Nakama and Okada kindly offer patched binaries of R in their web page. Since they are primarily for Japanese, they may be of little interest for R users abroad.

↑

(6-1) RPM binary (by E. Nakama)

RPM packages. These can refer the X resource file above. R-1.7.1-1vl20.nosrc.rpm and R-1.7.1-1vl20.i386.rpm

↑

(6-2) Debian packages (woody and sid, by M. Okada)

Debian binaries. At present, these binaries cannot refer the X resource file above and has defaults fonts.

↑

(6-3) Japanese MS Windows binary (by M. Okada)

Integrated patch R-1.7.1-windows-Japanese.patch for Japanese MS Windows including all presently available patches.
Japanized R binary Rdll-1.7.1-jVar-jPIC-jPS-jGraph.lzh for Japanized MS Windows. R binary for Japanese MS Windows including all presently available patches. They are compressed using lha program which is a commonly used free archiver of Japan. You can get the Windows binary from Internet (use google with keywords lha or LHarc). After melting this lzh file, you can get the executable binary R.dll. Replace it with the original R.dll in bin directory of R's home directory of your PC.
You should have already installed the official R-1.7.1. The version of this R.dll (that is, 1.7.1) should be the same with your preintalled R.dll.
If your Japanized R cannot display Japanese correctly, replace the file etc\Rdevga in the R's home directory by Rdevga-JapaneseFont.txt.
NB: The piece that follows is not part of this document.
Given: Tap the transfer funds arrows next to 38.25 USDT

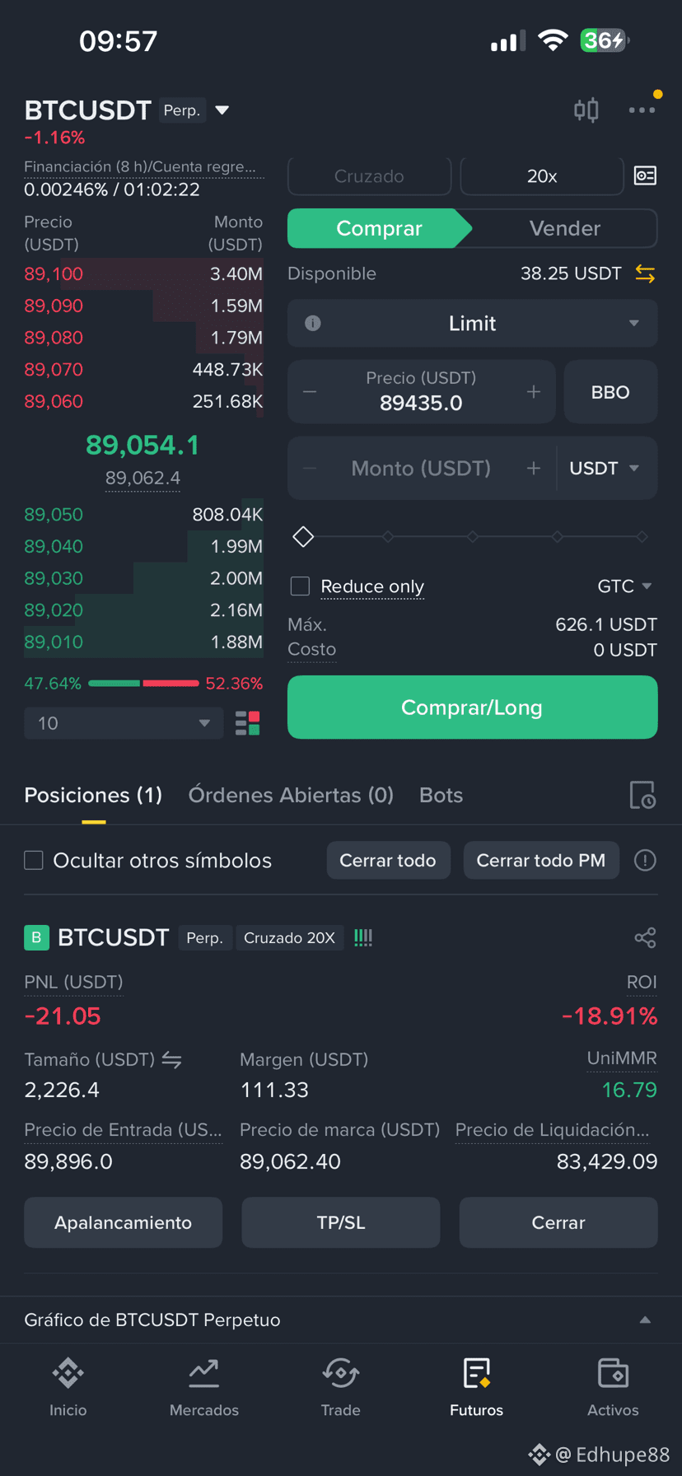Looking at the screenshot, I should coord(645,273).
This binary is still at a testing stage and you should install it with your own risk.

↑

(7) Present progress status summary by Nakama (for R-1.7.1)

Subjects \ OS	*nix	MS Windows	Classic MacOS	MacOS X
Parser	L10N 100%	L10N 100%	?	?
Regexp	?	?	?	?
Graphical devices	i18n 80%	?	?	?
Dataentry (Spreadsheet)	?	?	?	?
POSTSCRIPT	?	?	?	?
xfig	i18n 100%(needs i18n'ed xfig)	---	---	---
PDF	?	?	?	?

↑

(8) Misc R-KNOPPIX

KNOPPIX is a Linux distribution in a single CDROM. Since all files are compressed, it actually contains 1.6GB of files, enough for almost full Linux environment. It is based on Debian GNU/Linux with KDE desktop. The most remarkable feature of KNOPPIX is that it is bootable. Also it can recognize hardwares of your PCs marvellously. Since it does not reside in HD, it will left nothing after shutdown. KNOPPIX is of German origin and it is Japanized by A. Suzaki.

S. Tanimura (Nagasaki University, Japan) rebuilt KNOPPIX-jp (based on knoppix_20030606-20030625) including partially Japanized R. It can be downloaded from his web page or its mirror. R-KNOPPIX make you try R using home MS Windows PCs quite easily and safely.